Many experts say the Commerce Department proposal is written in such a way that it would prevent even transporting critical security software for testing global networks and would limit research between security labs in different countries. The department also warned that applications for a license to export technology that could be used for surveillance would be met with a presumption of denial, making it difficult for firms to get permission to do legitimate cybersecurity business overseas.
But if the policymakers at the Commerce Department go back to the drawing board, it's unclear what a replacement proposal would look like – and whether the security industry would like it any better.
The trade proposal resulted from the 41-nation Wassenaar Arrangement was originally intended to limit the sale of conventional weapons and expanded in 2013 to include restrictions on malware sales. Europe has already implemented the new limitations.
Instead of coming up with a new draft, the Electronic Frontier Foundation's Nate Cardozo says he wants the US to reopen the initial discussions that led to the software restrictions with the Wassenaar negotiators. That way, says the EFF staff attorney, the agreement could focus on actual spyware and surveillance products instead of the components that make or control those technologies.
"What are they actually trying to control?

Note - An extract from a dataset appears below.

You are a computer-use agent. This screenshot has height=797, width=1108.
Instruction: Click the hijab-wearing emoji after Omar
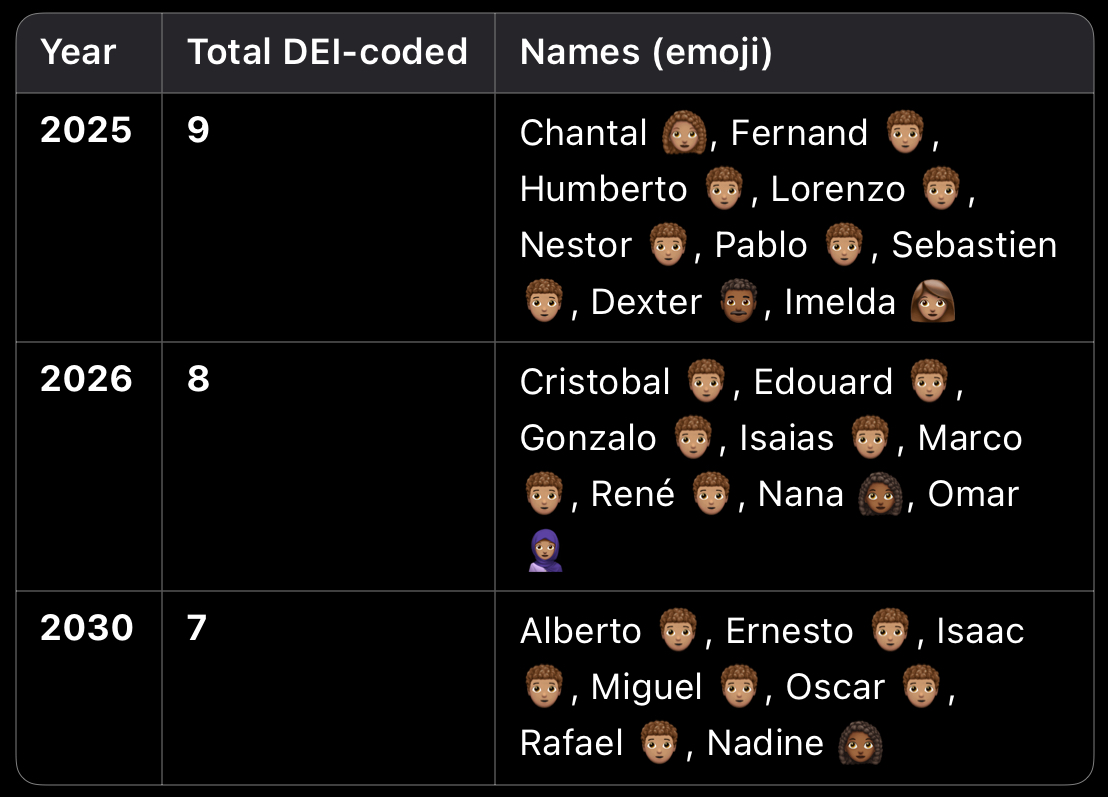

Are they trying to control [the notorious spyware] FinFisher?" asks Mr. Cardozo, who recently filed a lawsuit against Ethiopia over its use of FinFisher, a maker of surveillance technology. "Why don’t they go after export of that kind of software directly?"
The idea of banning software that exfiltrates – or steals – data without the users' knowledge is often cited as the utopian fix for the trade proposal. Sergey Bratus, a Dartmouth College computer science associate professor, originally suggested it in 2014 when the Bureau of Industry and Security first asked for comments on how it should impose the Wassenaar deal.

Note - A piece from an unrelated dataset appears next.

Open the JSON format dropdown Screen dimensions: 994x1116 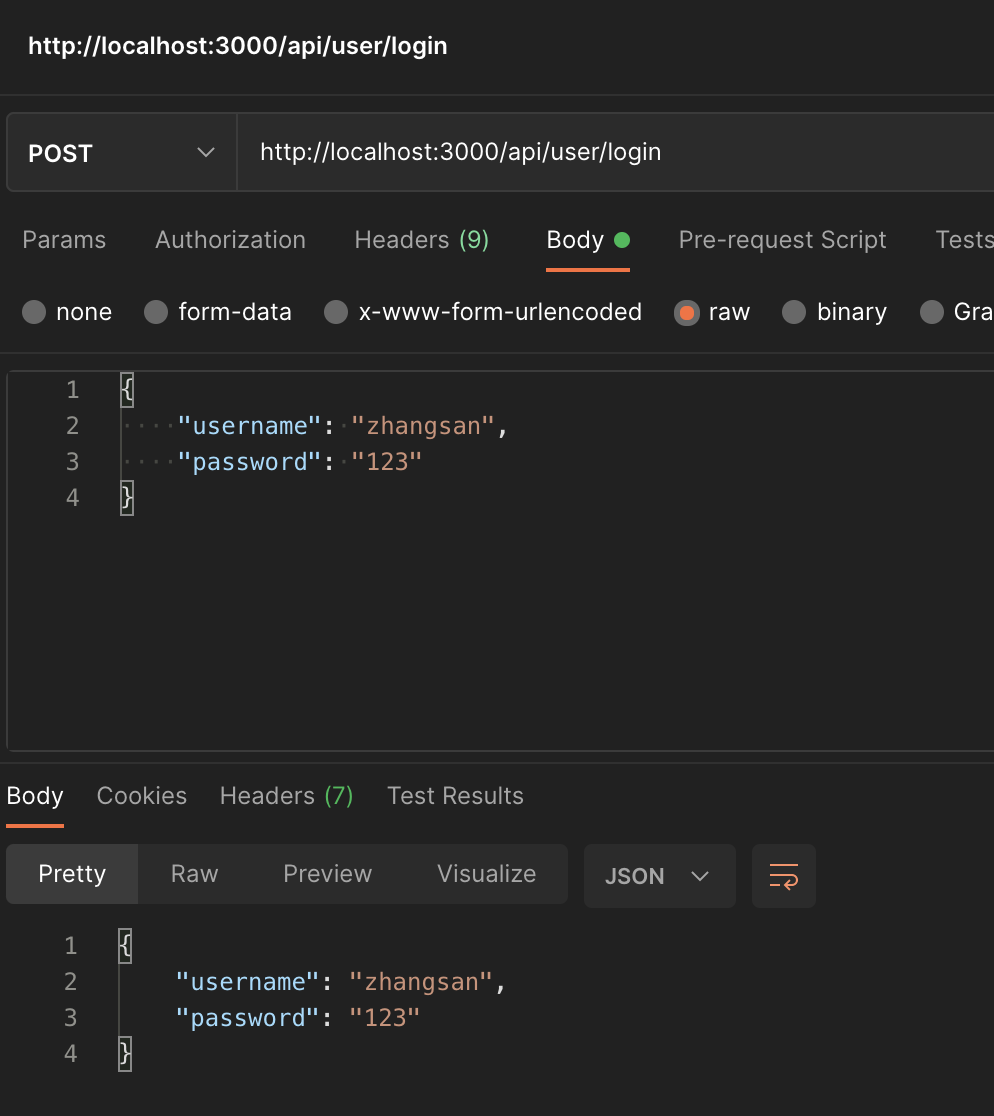(x=659, y=876)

Cardozo says that comments he will submit Monday will urge the Department of Commerce to ease existing restrictions on exporting encryption technology alongside any rule to fight militarized spyware. Cardozo believes encryption would be a more successful measure to protect targets of repressive government surveillance.
"When I submit my comments about Wassenaar to the [Bureau of Industry and Security] on Monday,” he says, “the first point I will make is that if you think that this is a good idea, you have to remove cryptography from other export restrictions."
Restricting only exfiltration would assuage many concerns in the international community, says Ms. McGuire of Symantec, a founding members of the Coalition for Responsible Cybersecurity that launched this week as a show of force against the BIS draft policy. Focusing on exfiltration, she says, reassures foreign governments that the US isn't withholding cybersecurity tools for its own gain.
But barring a complete renegotiation of the rule, McGuire says adding exemptions to BIS regulations for defensive cybersecurity products or research would appease many within the industry.
McGuire says that approach would have been taken by BIS if it had consulted the cybersecurity industry as a whole, such as the National Institute of Standards and Technology did in preparation for recently released security best practices.
"Look at the NIST framework. It certainly went through a very lengthy process to ensure there were no consequences," she says.
Dave Aitel, chief technology officer at the security company Immunity inc., suggests the BIS remove the presumption of denial, and only mandate licenses for sales to hostile governments. But he isn’t convinced that any regulations, no matter how restrictive, would make much of an impact.
The recent data breach at Italian spyware seller Hacking Team proves his point, he says. It shows that Italy was willing to issue a “global license” to the company to distribute its surveillance software nearly anywhere, he says. If companies such as Hacking Team cannot be controlled by the regulations, how could they be at all successful, asks Mr. Aitel.
Though Aitel says the rules would not have much effect, he says modifying the proposal to something less “onerous” would be the end of a long struggle.
"I did not want my life to be consumed by Wassenaar for the past two years," he said. “But here we are. It’s an awfully important government process to have begun in such a broken way."